Opinion

VARS called to the bar could be putting on the writs

Ladies and Gentlemen of the jury, in this article, I will present my case that IT is a litigious business and that small businesses, being priced out of justice, are at a considerable disadvantage. I will examine the claims that a new company is making legal services more affordable and whether this really does level the playing field.

MeerkatsMy first witness, who I cannot name, is the multi-millionaire boss of a telecoms company I had to drag through the small claims court. Having repeatedly ignored my requests for payment, he reacted to the small claims court summons that I sent him with these words.

“Go on then. Try and sue me. I will take you to the [redacted] cleaners. I am going to [redacted] enjoy this. You are going to [redacted] regret this. I'm going to make life hell for you – and your family.”

Despite getting no help from the police (he made a number of threats), being unable to afford a lawyer and my ineptitude at presenting my own case, I still won. The magistrate took one look at the evidence and decided he had no defence. But thanks to my inexperience of forensics, some of my claims could not be admitted. So though I won the case, it was a pyrrhic victory, because the amount of time and money I invested outweighed the damages I was offered. But it was worth it to see him throw a massive tantrum outside the court.

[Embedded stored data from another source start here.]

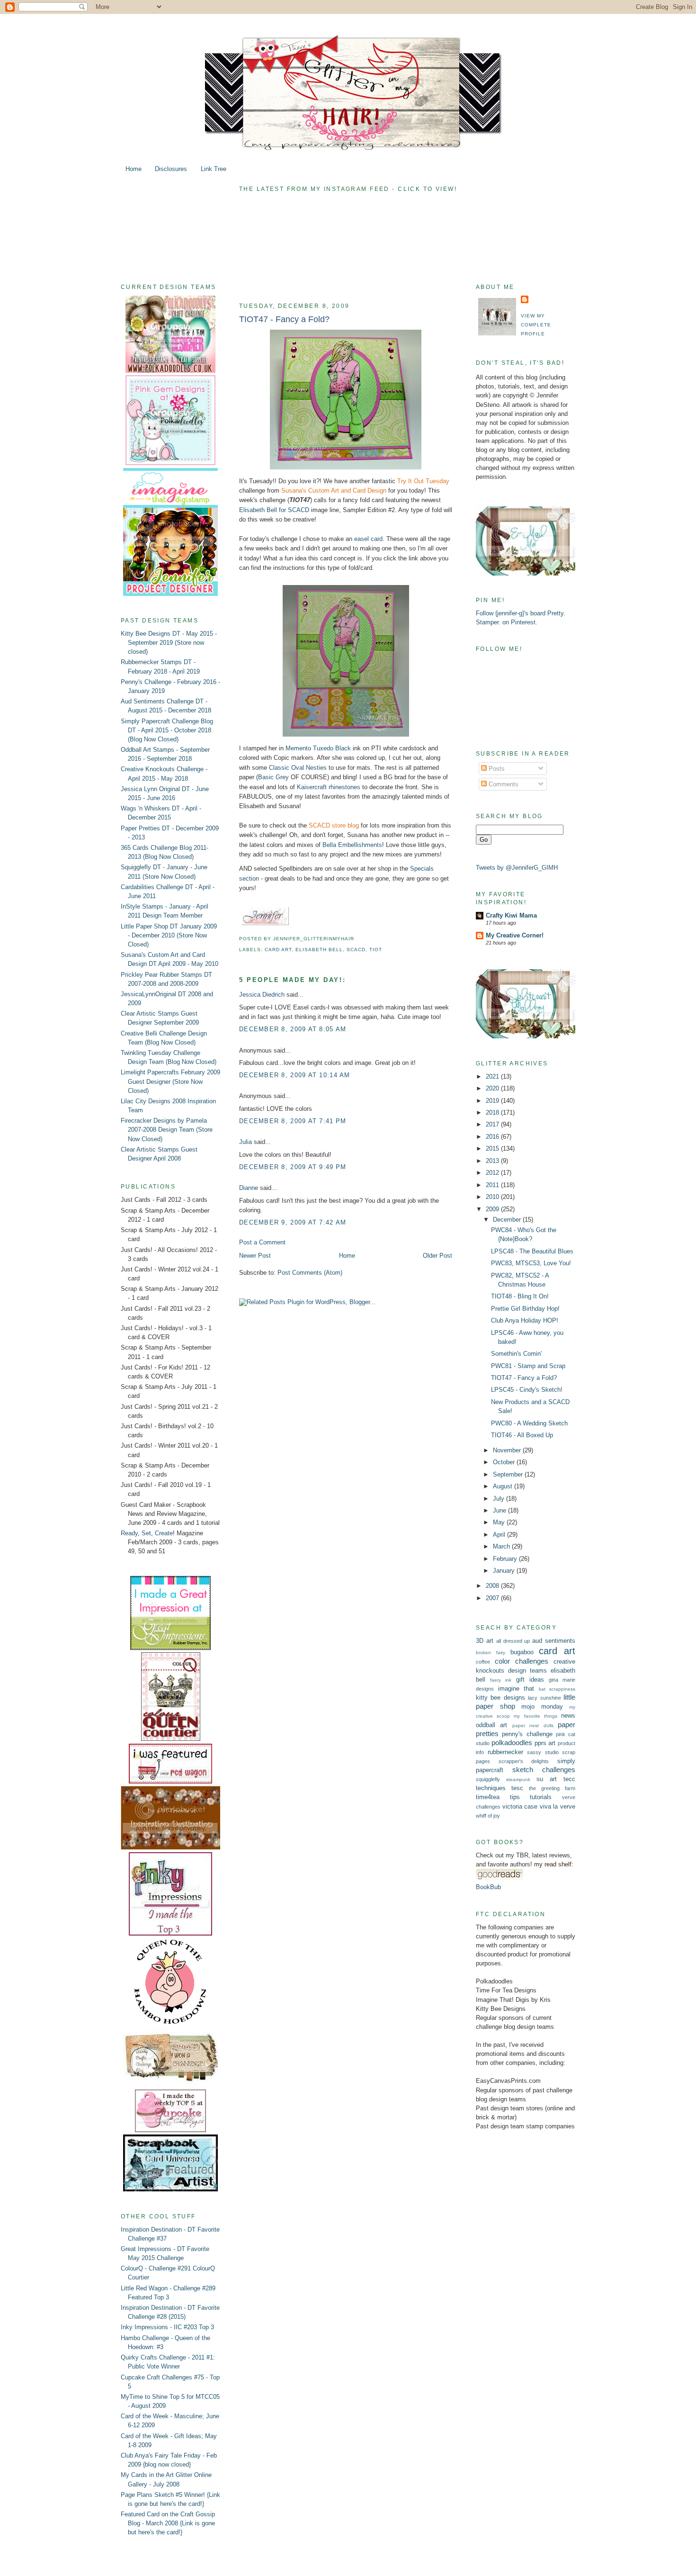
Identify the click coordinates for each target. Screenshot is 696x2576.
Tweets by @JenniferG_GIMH (517, 867)
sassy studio (543, 1752)
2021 (493, 1076)
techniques (491, 1788)
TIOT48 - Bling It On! (520, 1296)
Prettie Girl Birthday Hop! (525, 1308)
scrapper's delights (524, 1761)
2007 (493, 1598)
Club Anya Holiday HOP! (524, 1320)
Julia (245, 1141)
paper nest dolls (532, 1725)
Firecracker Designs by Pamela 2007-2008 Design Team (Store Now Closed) (167, 1129)
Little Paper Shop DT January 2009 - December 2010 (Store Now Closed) (169, 935)
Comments (502, 784)
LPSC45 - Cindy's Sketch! (526, 1389)
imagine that (516, 1688)
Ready (129, 1533)
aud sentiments (553, 1640)
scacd (356, 949)
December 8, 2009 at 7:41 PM (292, 1121)
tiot (375, 949)
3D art (484, 1640)
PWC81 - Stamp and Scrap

The problem for all small and medium sized IT businesses is that the law favours the rich. If you don't have a legal department, you are forced to go on the open market every time you have a legal issue. Inexperience almost inevitably makes you over pay. There are hundreds of examples I could give you of of IT companies that have been royally screwed: first by their 'partners' and then by their lawyers.

Now the scales of justice have been balanced again by a new technology innovation that helps everyone to shop around for a better deal on legal services (amazingly, it was invented by a lawyer - I always thought they conspired to keep the prices up).

If you key the details of your case into the web portal Compare Legal Costs, they are sent out to all the barristers, solicitors and other legal service providers on its database. This is a lot easier than schlepping around law firms, sitting in reception while the meter ticks over at £100 an hour, only for them to inevitably tell you that “it's terribly unfair, but that's how the law works I'm afraid.”

By using Compare Legal Costs, you can save up to 20% of your legal fees for the same level of service, promises Michael Welsh, a lawyer and inventor of the service. “This is because the customer is in control and can compare services by price before committing to work with a solicitor,” he says.

The Internet is creating a massive shift in purchasing-power from the legal profession to the general public, he says. According to his research, 82% of us might take legal advice if we knew the fixed costs up front.

Let's hope he's got a good case. Still, if you can't afford a lawyer, you could always ask me for advice. I've twice had to drag companies through the courts in order to get paid, so I have a wealth of mistake-based experience to share. Indeed, so do many IT resellers. Why don't we all pool our knowledge and help each other? We could have a more populist site, with a more snappy name: What about Puttin On The Writs? Or Shop A Lawyer? Brief N' Counter (geddit?). Or maybe Silks and Briefs Online?

Who's with me? Ladies and gentlemen of the jury, I want you to consider your verdict very carefully.